I am certainly not a perfect mother. I sometimes (often!) am grateful for tv shows that seem to plant them in one place for more than 10 minutes at a time.  I just think that as a rule, our schools, our playgrounds and our homes are becoming less “boy-friendly” all the time because they have turned one of a man’s greatest strengths–his physical energy–into a weakness.

I’m going to stop apologizing for my son’s energy levels, and just be grateful instead.

5 Comments leave one →
  1. December 1, 2010 9:25 am

    Yes, we should thank God for the energy. Just wish we could bottle it. You know, the energy is not so hard to handle when we aren’t trying to shove it into a school package. At home one can always send them outside for a few minutes to run it off. My youngest actually doesn’t have a lot of energy so I have new reasons to be thankful for what is there.

  2. Karen Yanes permalink
    December 2, 2010 10:52 am

    Thank you for this article! I can relate to everything you’ve written. So many times I’ve said the same thing about my son: “He’s very active” as an apology for his behavior. Maybe some people really can’t relate because their children are calm. I welcome my son’s energy because it fills my life with joy (when I am focused solely on him). Outside the home, though, that’s where it can become an issue with others and the stress can become unbearable. I am thankful, as a homeschooler, that I can give my children opportunities to channel their energy. Whether they are taking dance or Martial Arts classes, or running and playing outside. Also, I’m thankful to be able to give them many chances to learn where and when to be “calmer” and “quieter”… if they can (i.e., church, library, store, etc.). I will keep thanking God for their energy because one day others will see it as a true gift; an asset worth appreciating. 🙂

    • December 2, 2010 1:03 pm

      Thanks Karen and Karen! I’m glad I’m not alone in feeling this way. I caught myself today about to say it, but then I just smiled and kept my mouth closed 🙂 God bless you and your families this holiday!

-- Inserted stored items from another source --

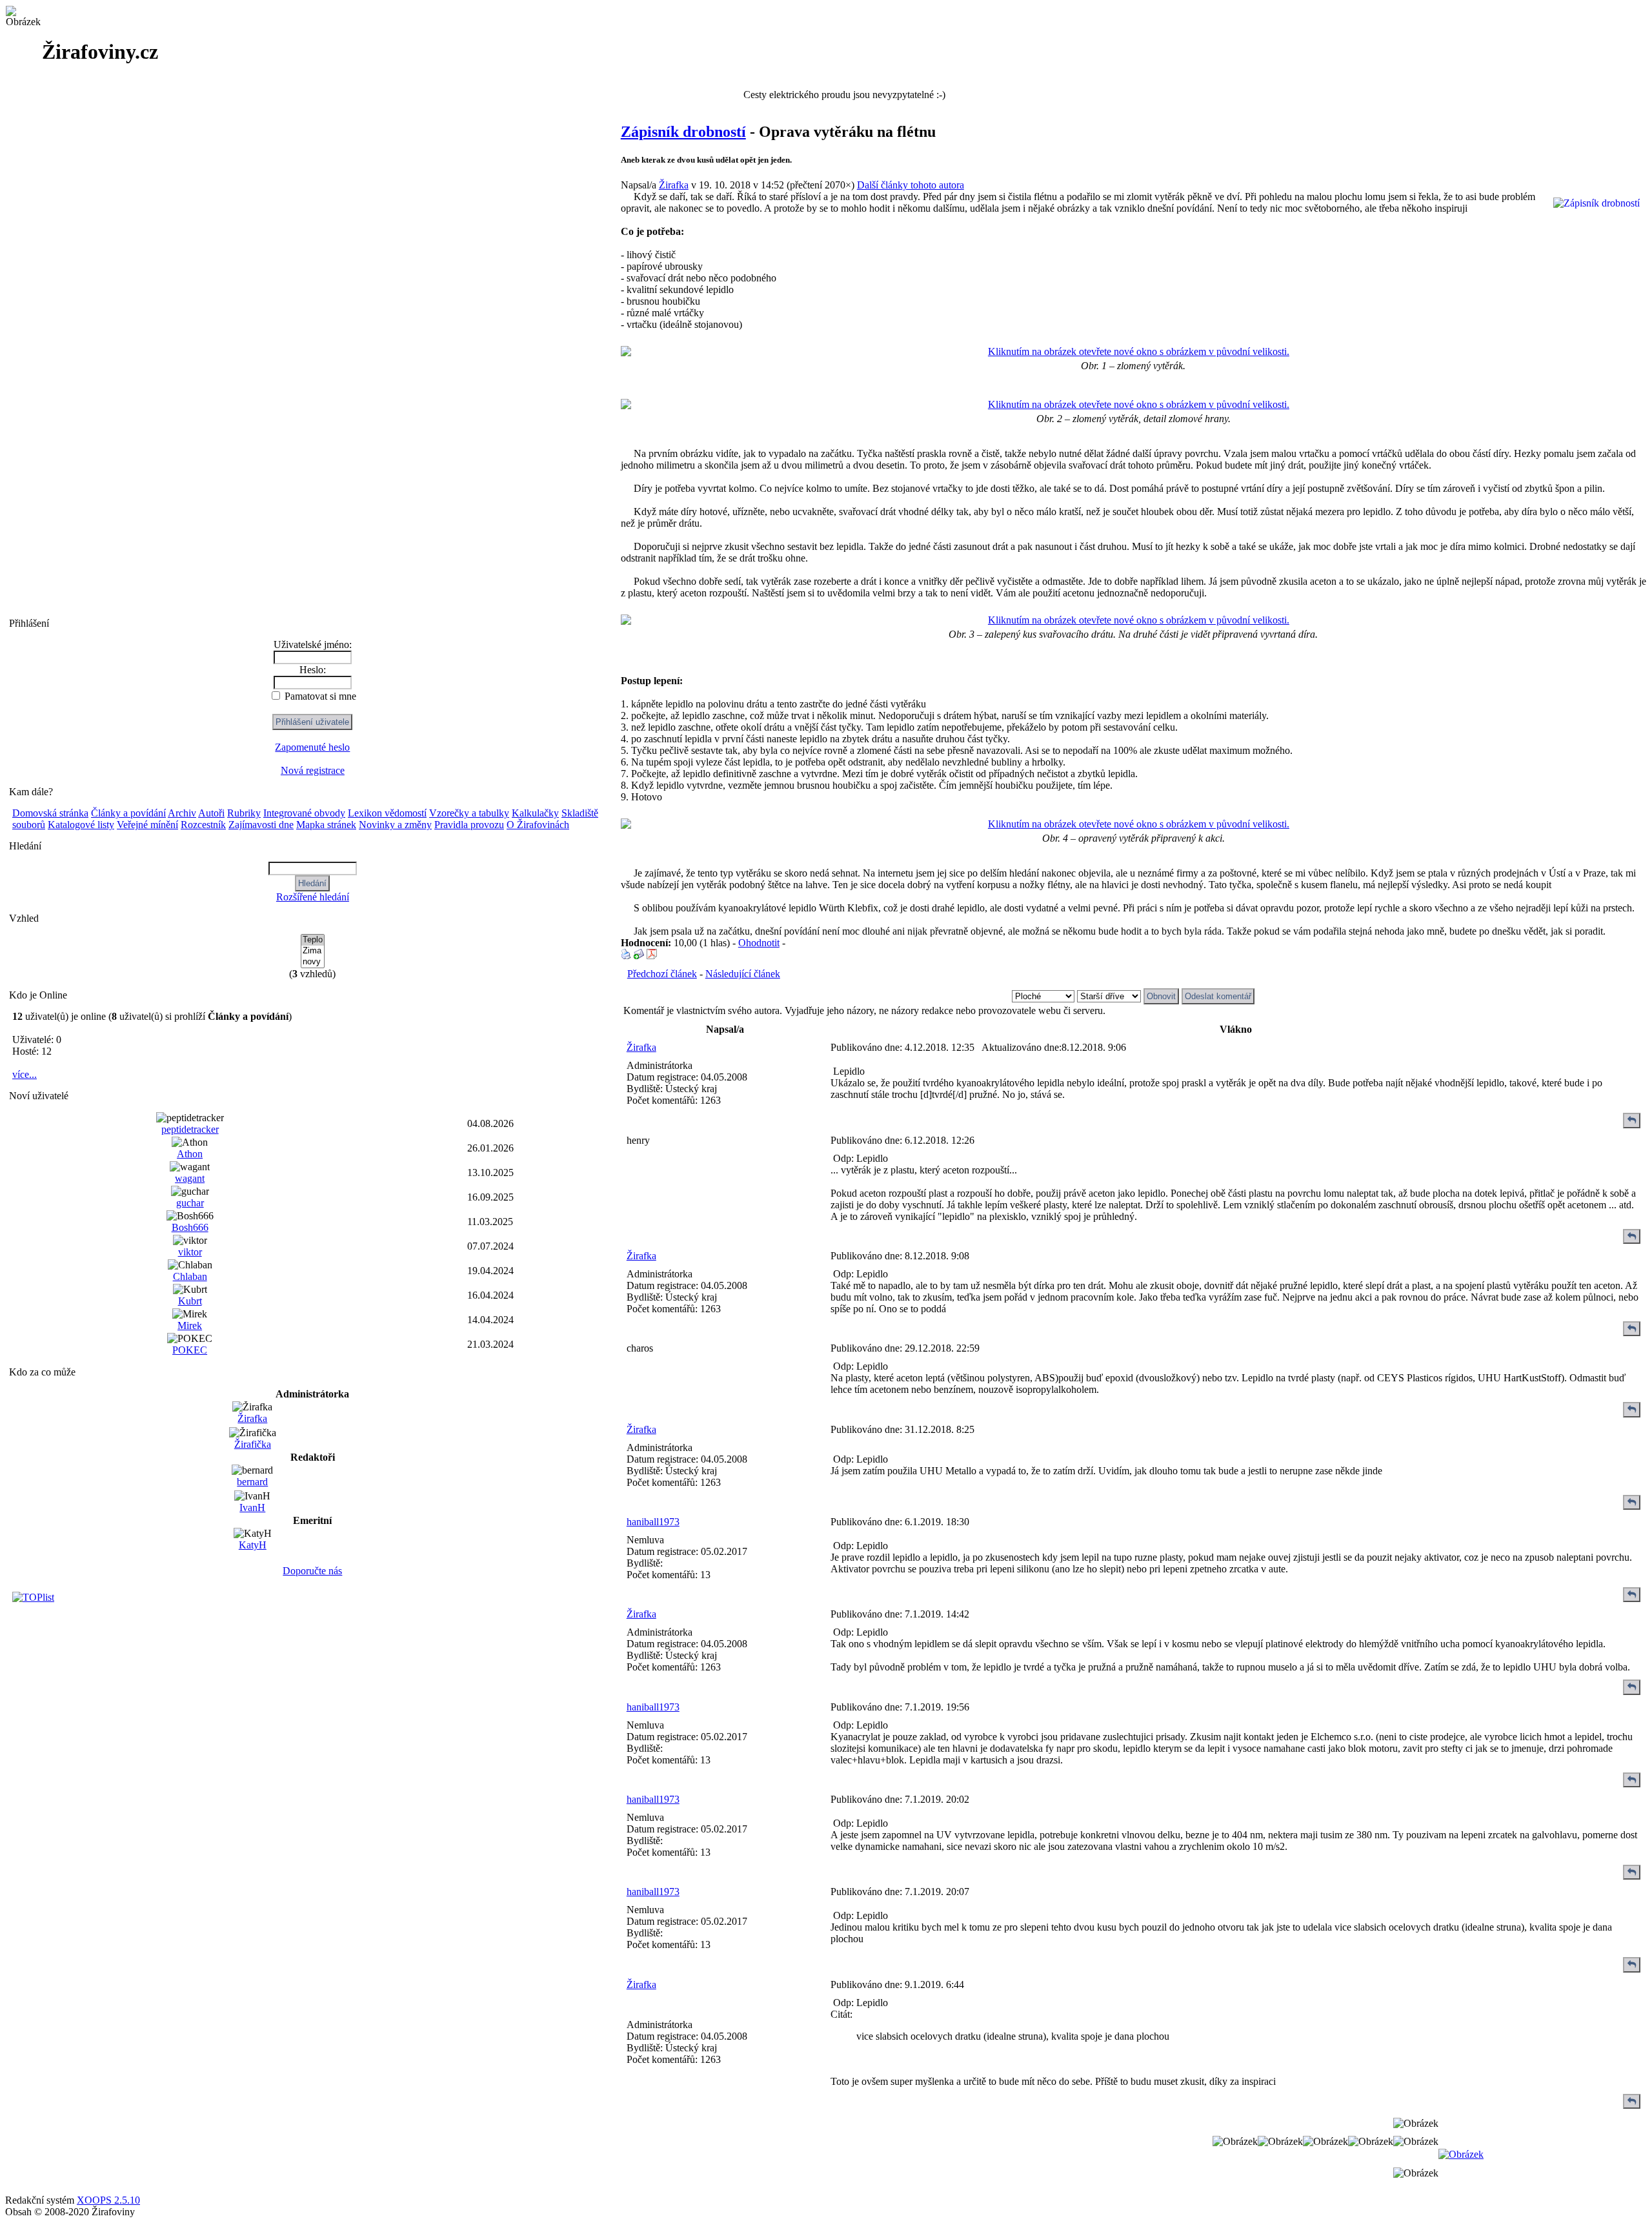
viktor (190, 1251)
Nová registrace (313, 770)
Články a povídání (128, 812)
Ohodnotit (759, 942)
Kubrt (190, 1300)
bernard (252, 1481)
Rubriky (244, 812)
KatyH (253, 1544)
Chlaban (190, 1276)
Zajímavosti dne (261, 824)
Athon (190, 1153)
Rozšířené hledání (312, 896)
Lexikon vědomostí (387, 812)
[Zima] (312, 951)
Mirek (189, 1325)
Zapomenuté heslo (312, 747)
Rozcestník (203, 824)
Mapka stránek (326, 824)
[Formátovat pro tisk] (626, 955)
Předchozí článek (662, 973)
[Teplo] (312, 940)
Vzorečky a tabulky (469, 812)
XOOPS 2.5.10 (108, 2200)
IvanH (252, 1507)
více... (24, 1074)
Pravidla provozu (469, 824)
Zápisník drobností (683, 131)
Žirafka (252, 1418)
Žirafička (252, 1444)
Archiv (182, 812)
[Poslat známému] (639, 955)
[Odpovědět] (1631, 1120)
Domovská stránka (50, 812)
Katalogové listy (81, 824)
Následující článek (742, 973)
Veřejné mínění (147, 824)
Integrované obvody (304, 812)
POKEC (189, 1350)
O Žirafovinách (538, 824)
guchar (190, 1202)
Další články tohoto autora (910, 184)
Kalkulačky (535, 812)
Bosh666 (190, 1227)
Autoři (211, 812)
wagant (190, 1178)
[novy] (312, 962)
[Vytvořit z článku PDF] (652, 955)
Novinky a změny (395, 824)
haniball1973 (653, 1521)
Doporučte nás (312, 1570)
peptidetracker (190, 1129)
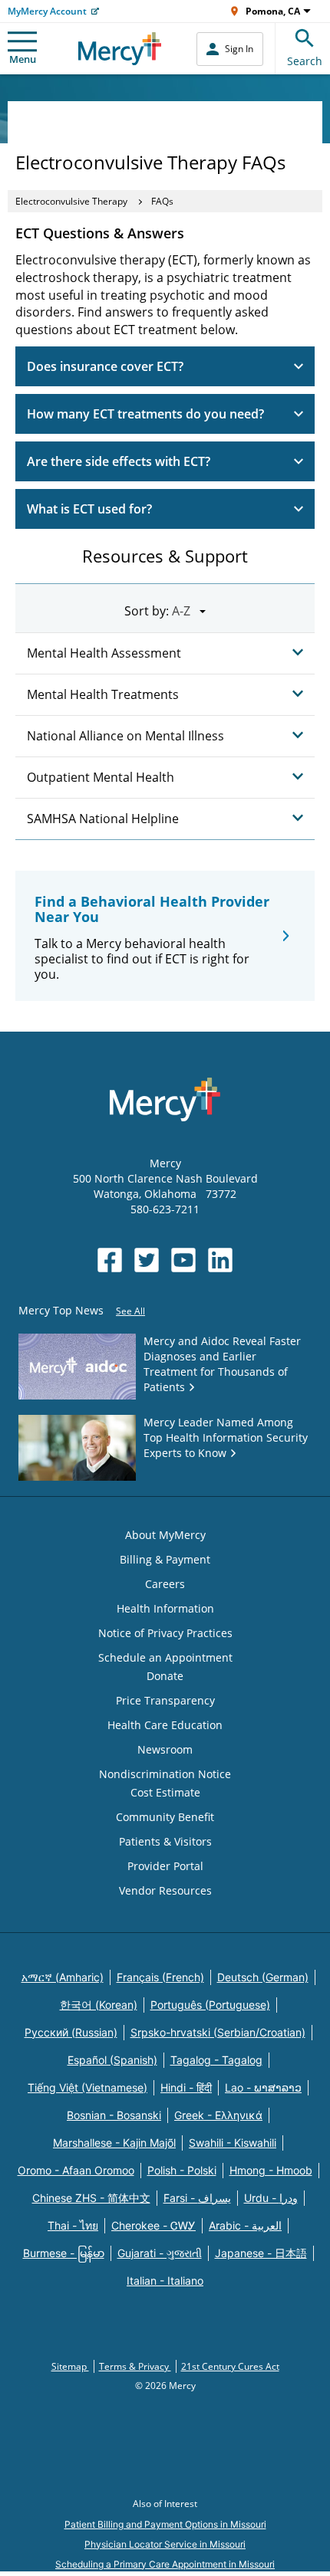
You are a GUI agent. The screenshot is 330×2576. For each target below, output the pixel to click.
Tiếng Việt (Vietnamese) (87, 2087)
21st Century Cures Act (230, 2366)
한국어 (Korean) (98, 2004)
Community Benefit (165, 1817)
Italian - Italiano (165, 2280)
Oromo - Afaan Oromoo (76, 2170)
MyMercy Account (47, 11)
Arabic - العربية (245, 2225)
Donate (165, 1676)
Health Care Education (165, 1725)
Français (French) (160, 1977)
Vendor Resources (165, 1890)
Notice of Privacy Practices (165, 1633)
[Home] (120, 48)
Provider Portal (165, 1866)
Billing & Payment (165, 1559)
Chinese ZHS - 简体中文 (91, 2197)
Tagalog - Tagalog (216, 2059)
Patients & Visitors (165, 1841)
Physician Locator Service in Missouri (165, 2544)
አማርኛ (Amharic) (62, 1977)
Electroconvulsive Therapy (71, 201)
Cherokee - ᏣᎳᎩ (153, 2225)
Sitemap (70, 2366)
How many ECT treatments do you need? (145, 413)
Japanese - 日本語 (261, 2252)
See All (130, 1311)
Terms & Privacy (135, 2366)
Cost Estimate (165, 1792)
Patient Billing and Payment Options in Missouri (165, 2524)
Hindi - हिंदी (186, 2087)
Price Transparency (165, 1700)
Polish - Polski (181, 2170)
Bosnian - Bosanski (114, 2115)
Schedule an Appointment (165, 1657)
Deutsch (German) (263, 1977)
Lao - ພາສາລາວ (263, 2087)
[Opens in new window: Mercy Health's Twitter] (146, 1260)
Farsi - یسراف (197, 2197)
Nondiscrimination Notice (165, 1774)
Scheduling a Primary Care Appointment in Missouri (165, 2564)
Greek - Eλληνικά (218, 2115)
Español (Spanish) (112, 2059)
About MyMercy (165, 1535)
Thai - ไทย (73, 2225)
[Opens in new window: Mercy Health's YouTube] (183, 1260)
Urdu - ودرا (271, 2197)
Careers (165, 1584)
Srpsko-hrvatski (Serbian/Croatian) (217, 2032)
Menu (22, 59)
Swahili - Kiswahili (232, 2142)
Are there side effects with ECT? (118, 461)
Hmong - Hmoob (270, 2170)
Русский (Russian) (71, 2032)
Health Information (165, 1608)
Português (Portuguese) (210, 2004)
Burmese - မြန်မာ (63, 2252)
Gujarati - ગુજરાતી (159, 2252)
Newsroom (165, 1749)
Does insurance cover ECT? (105, 366)
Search (304, 61)
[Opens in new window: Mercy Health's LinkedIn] (220, 1260)
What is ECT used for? (89, 508)
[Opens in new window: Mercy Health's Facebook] (109, 1260)
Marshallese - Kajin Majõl (114, 2142)
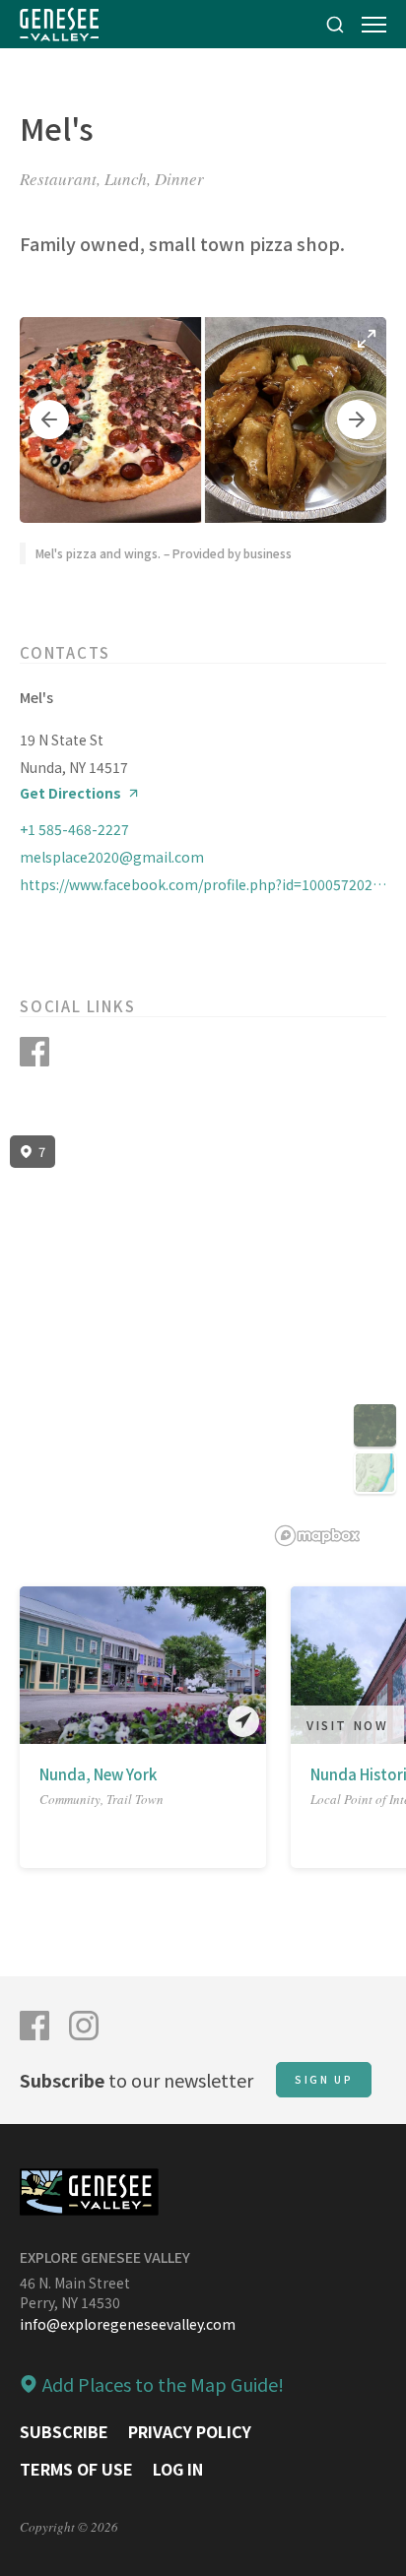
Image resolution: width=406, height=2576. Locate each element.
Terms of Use (76, 2468)
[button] (49, 419)
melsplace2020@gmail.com (112, 857)
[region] (203, 1341)
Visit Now (347, 1724)
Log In (178, 2468)
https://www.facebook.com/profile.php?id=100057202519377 (203, 884)
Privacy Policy (189, 2431)
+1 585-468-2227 (74, 829)
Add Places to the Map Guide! (163, 2384)
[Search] (335, 24)
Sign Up (324, 2079)
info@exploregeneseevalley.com (128, 2324)
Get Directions (70, 793)
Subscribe (64, 2431)
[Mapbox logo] (317, 1535)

  3. December 9, 2010 7:42 pm

    All that energy is part of why we wanted to move out to the country. And my sons in particular are so much calmer now that they have ample time outside and regular chores to keep them active, though none of it is all that demanding. Of course, they have all their own projects to keep them busy out there, too!

  4. December 10, 2010 3:10 am

    Very well said. Sometimes we forget what a blessing that healthy energy is. Thanks for the reminder.